AAC Solves Scheduling Predicament By Introducing Regular-Season Tournament In 2021
Image credit: East Carolina celebrates its 2018 American Athletic Conference Tournament championship (Photo courtesy of ECU)
The impending departure of Connecticut for the Big East at the end of this season left the American Athletic Conference in a scheduling predicament for future seasons. Its coaches wanted to continue playing 24 conference games, but with eight teams that wouldn’t be possible using a round-robin format.
The coaches found a novel solution by going back to the future. Next year, on the first weekend of conference play, the American will put on a pair of four-team, round-robin tournaments hosted by Central Florida and South Florida. The tournaments will count as conference games and, over the next seven weeks, the teams will play conventional three-game series, giving them a total of 24 conference games. How the teams will be divided into pods for the opening weekend tournaments has not yet been decided but will involve a formula to help balance the fields.
The conference will use the format in 2021 and 2022. It will reevaluate after that and could consider other host sites.
The scheduling format is a throwback to the Southwest Conference First Pitch Tournament, which the now defunct league played in 1995 and 1996 to solve a similar scheduling issue
The American has dealt with this scheduling difficulty before.
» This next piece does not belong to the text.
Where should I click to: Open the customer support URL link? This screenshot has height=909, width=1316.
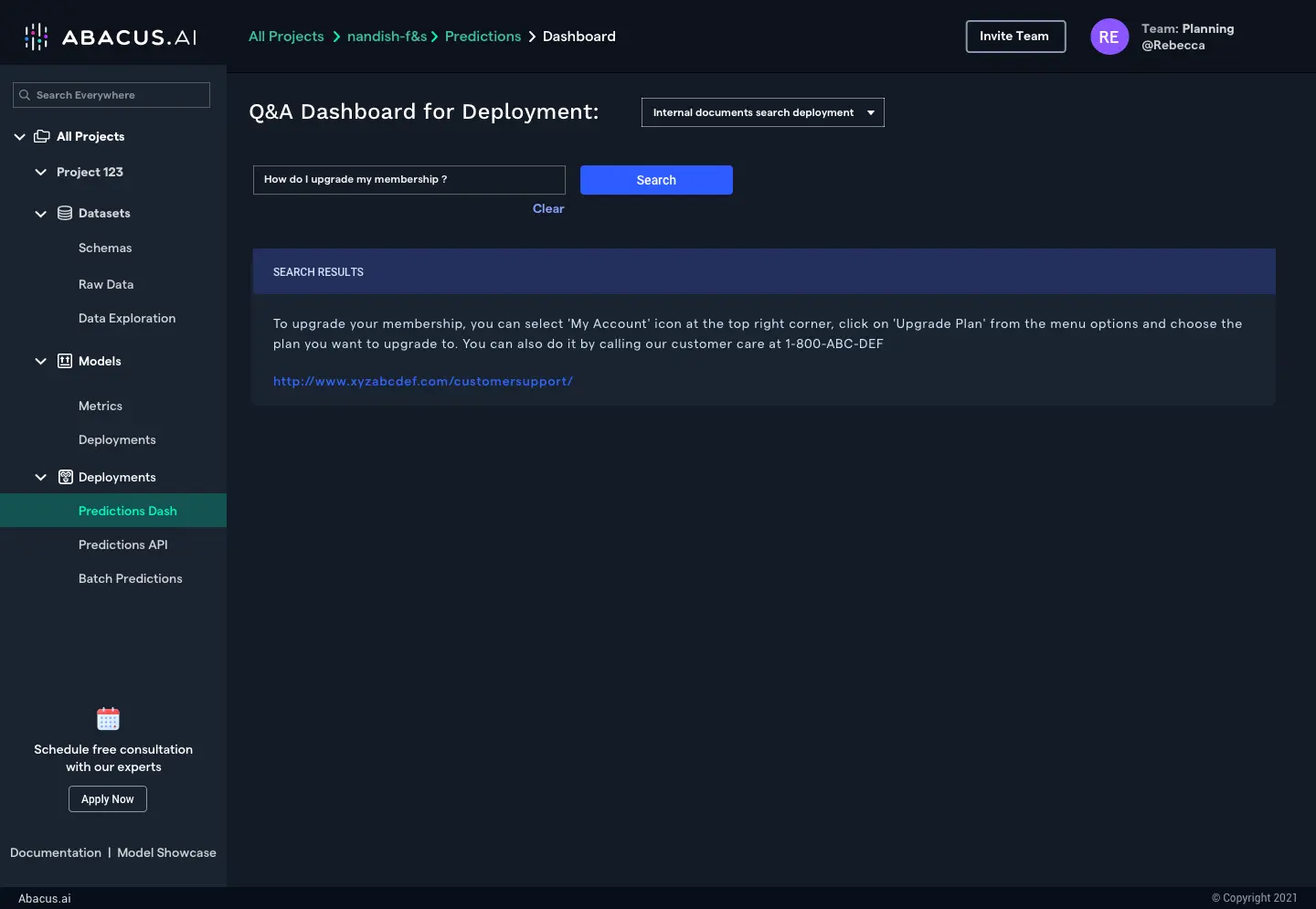[423, 381]
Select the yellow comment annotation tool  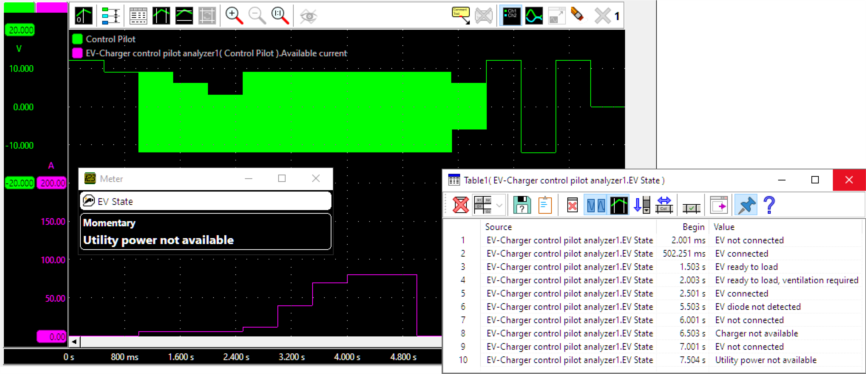[x=461, y=15]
The conference was created in 2013 after the Big East split in two and had eight teams until Wichita State joined in 2018. Back then, every team in the conference had one designated rival that it played home-and-home series against, while playing a series against the other six teams in the conference.
In some cases, the format made sense. UCF and USF are natural rivals and Houston and Tulane made for an easy pairing. But the other half of the conference—Cincinnati, East Carolina, Memphis and UConn—didn’t lend itself to easy pairings. The system was also ripe for imbalance as it created a situation where two teams competing for first place could play schedules that varied greatly in difficulty.
This new format, however, even with some of the logistical considerations that come with it, should be a win for the conference and its teams. There will be some variance in the quality of opponent for every team based on which tournament they are placed in, but by not doubling up on a series a year, the league avoids much of the imbalance of the previous format.
By staying at 24 games, the American also helps itself from a postseason standpoint. Those three extra games against league opponents are likely to be better for the RPI than what could be scheduled in what would be the teams’ seventh non-conference weekend, several of which would fall after most every other conference has started intra-league play.
Playing 24 games also simply adds more opportunity for teams to separate themselves. Last year, second and sixth place were separated by just 2.5 games, a common sight in the conference standings.
The tournaments should add buzz to the conference. With no other leagues employing the format, the American has a chance to capture more interest at the start of its conference slate. A higher profile, a more equitable schedule and more conference games should be a boost for all eight teams in the league.